This tutorial shows how to compute means over both variables and cases in a simple but solid way. We encourage you follow along by downloading and opening restaurant.sav, part of which is shown below.
Quick Data Check
Before computing anything whatsoever, we always need to know what's in our data in the first place. Skipping this step often results in ending up with wrong results as we'll see in a minute. Let's first inspect some frequencies by running the syntax below.
set tnumbers both.
*Quick data check.
frequencies v1 to v5.
Right, now there's two things we need to ensure before proceeding. Firstly, do all variables have similar coding schemes? For the food rating, higher numbers (4 or 5) reflect more positive attitudes (“Good” and “Very good”) but does this hold for all variables? If we take a quick peek at our 5 tables, we see this holds.
Second, do we have any user missing values? That is, do we want to include all data values in our computations? In this case, we don't. We need to exclude 6 (“No answer”) from all computations. We'll do so with the syntax below.
Setting Missing Values
missing values v1 to v5 (6).
frequencies v1 to v5.
Computing Means over Variables
Right, the simplest way for computing means over variables is shown in the syntax below. Note that we can usually specify variable names separated by spaces but for some odd reason we need to use commas in this case.
compute happy1 = mean(v1, v2, v3, v4, v5).
If our target variables are adjacent in our data, we don't need to spell out all variable names. Instead, we'll enter only the first and last variable names (which can be copy-pasted from variable view into our syntax window) separated by TO.
compute happy2 = mean(v1 to v5).
Computing Means - Dealing with Missing Values
If we take a good look at our data, we see that some respondents have a lot of missing values on v1 to v5. By default, the mean over v1 to v5 is computed for any case who has at least one none missing value on those variables. If all five values are (system or user) missing, a mean can't be computed so it will be a system missing value as we see in our data.
It's quite common to exclude cases with many missings from computations. In this case, the easiest option is using the dot operator. For example
mean.3(v1 to v5) means “compute means over v1 to v5 but only for cases having at least 3 non missing values on those variables”. Let's try it.
Computing Means - Exclude Cases with Many Missings
compute happy3 = mean.3(v1 to v5).
A more general way that'll work for more complex computations as well is by using IF as shown below.
if (nvalid (v1 to v5) >= 3) happy4 = mean(v1 to v5).
SPSS - Compute Means over Cases
So far we computed horizontal means: means over variables for each case separately. Let's now compute vertical means: means over cases for each variable separately. We'll first create output tables with means and we'll then add such means to our data.
Means over all cases are easily obtained with DESCRIPTIVES as in descriptives v1 v2.

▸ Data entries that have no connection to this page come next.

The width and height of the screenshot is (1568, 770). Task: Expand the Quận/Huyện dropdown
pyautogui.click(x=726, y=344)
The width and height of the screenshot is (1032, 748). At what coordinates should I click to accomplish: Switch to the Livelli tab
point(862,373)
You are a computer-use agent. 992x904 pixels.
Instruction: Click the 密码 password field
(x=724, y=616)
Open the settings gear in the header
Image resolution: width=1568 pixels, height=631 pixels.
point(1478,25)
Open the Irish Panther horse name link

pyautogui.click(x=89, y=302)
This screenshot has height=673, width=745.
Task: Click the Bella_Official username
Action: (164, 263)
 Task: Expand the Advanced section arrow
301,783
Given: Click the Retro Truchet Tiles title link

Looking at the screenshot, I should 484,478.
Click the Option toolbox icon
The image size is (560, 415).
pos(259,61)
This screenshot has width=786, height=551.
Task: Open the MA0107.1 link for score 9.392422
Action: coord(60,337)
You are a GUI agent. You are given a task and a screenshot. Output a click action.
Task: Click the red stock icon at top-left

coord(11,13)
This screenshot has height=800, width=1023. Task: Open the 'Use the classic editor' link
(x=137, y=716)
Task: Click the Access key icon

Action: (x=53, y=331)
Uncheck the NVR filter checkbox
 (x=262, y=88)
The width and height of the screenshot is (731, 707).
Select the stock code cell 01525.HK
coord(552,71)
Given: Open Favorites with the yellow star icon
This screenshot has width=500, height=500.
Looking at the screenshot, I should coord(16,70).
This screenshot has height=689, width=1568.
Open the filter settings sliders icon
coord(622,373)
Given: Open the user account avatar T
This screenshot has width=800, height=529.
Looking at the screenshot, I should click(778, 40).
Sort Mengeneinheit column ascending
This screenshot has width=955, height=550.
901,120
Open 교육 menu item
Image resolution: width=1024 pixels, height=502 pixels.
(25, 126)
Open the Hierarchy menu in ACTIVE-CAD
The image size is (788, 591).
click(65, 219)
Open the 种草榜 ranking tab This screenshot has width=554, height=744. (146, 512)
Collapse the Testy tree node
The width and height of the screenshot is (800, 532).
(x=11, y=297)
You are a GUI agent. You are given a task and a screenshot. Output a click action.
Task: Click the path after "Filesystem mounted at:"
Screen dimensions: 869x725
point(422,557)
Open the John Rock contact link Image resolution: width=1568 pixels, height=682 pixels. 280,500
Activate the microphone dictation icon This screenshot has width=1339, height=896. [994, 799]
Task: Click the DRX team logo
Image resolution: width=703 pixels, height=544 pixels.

Means for Groups Separately
So what if we want means for male and female respondents separately? One option is SPLIT FILE but this is way more work than necessary. A simple MEANS command will do as shown below.
set tnumbers labels.
*Report means for genders separately.
means v1 v2 by gender/cells means.
SPSS - Add Means to Dataset
Finally, you may sometimes want means over cases as new variables in your data. The way to go here is AGGREGATE as shown below.
aggregate outfile * mode addvariables
/mean_1 = mean(v1).
If you'd like means for groups of cases separately, add one or more
BREAK variables as shown below. This example also shows how to add means for multiple variables in one go, again by using TO.
aggregate outfile * mode addvariables
/mean_2 to mean_5 = mean(v2 to v5).
Note that we already saw these means (over v2, for genders separately) in our output after running
means v2 by gender.
Right. That's about all we could think of regarding means in SPSS. If you've any questions or remarks, please feel free to throw in a comment below.
THIS TUTORIAL HAS 11 COMMENTS:
By JL Euste on April 2nd, 2017
How can I add means FOR GROUPS to the data set? You only included calculating means for groups reported as a table, but I want the means for groups as a new variable. Thank you!
By Ruben Geert van den Berg on April 2nd, 2017
Hi Euste! Use AGGREGATE with one or more BREAK variables. For example
AGGREGATE OUTFILE * MODE ADDVARIABLES
/mean_salary = mean(salary).
will add mean salaries for genders separately to your dataset. They'll be the same means as you'll get from
means salary by gender.
Does that answer your question?
By Loo on October 27th, 2018
Ten subjects have been tested by the same measure (imagine an intelligence test). But, there is different number of taking part in experiment for each subject (e.g., Subject A: 1 times; Subject B: 7 times; Subject C: 2 times; etc.). Is the mean of means the best option for calculating the mean scores? If yes then how I should calculate its SD?
By Ruben Geert van den Berg on October 28th, 2018
I'd compute both the mean and standard deviation over the tests they've taken. Assuming the tests are variables (not cases) in your data, use something like
compute m1 = mean(q1 to q5).
compute s1 = sd(q1 to q5).
and then give them clear variable labels:
variable labels m1 'Mean score over tests taken'.
Both functions use the sums over valid values and divide by the numbers of valid values -which is the right way to go for the vast majority of cases.
Hope that helps!
By Loo on October 29th, 2018
Thank you so much for reply. Actually I want to know your idea. Here is my data:
Subject - score
A: 6, 6
E: 6, 5, 6, 6, 7, 6, 6, 7, 6, 7
F: 5, 5, 5
I need the mean for all of these scores, and I want to use this formula (the mean of means) for it:
M = M1 + M2 + M3 + M4 + M5 + M6 / 6
Do you think using the mean of means is correct here? Then could you please simply write its SD formula?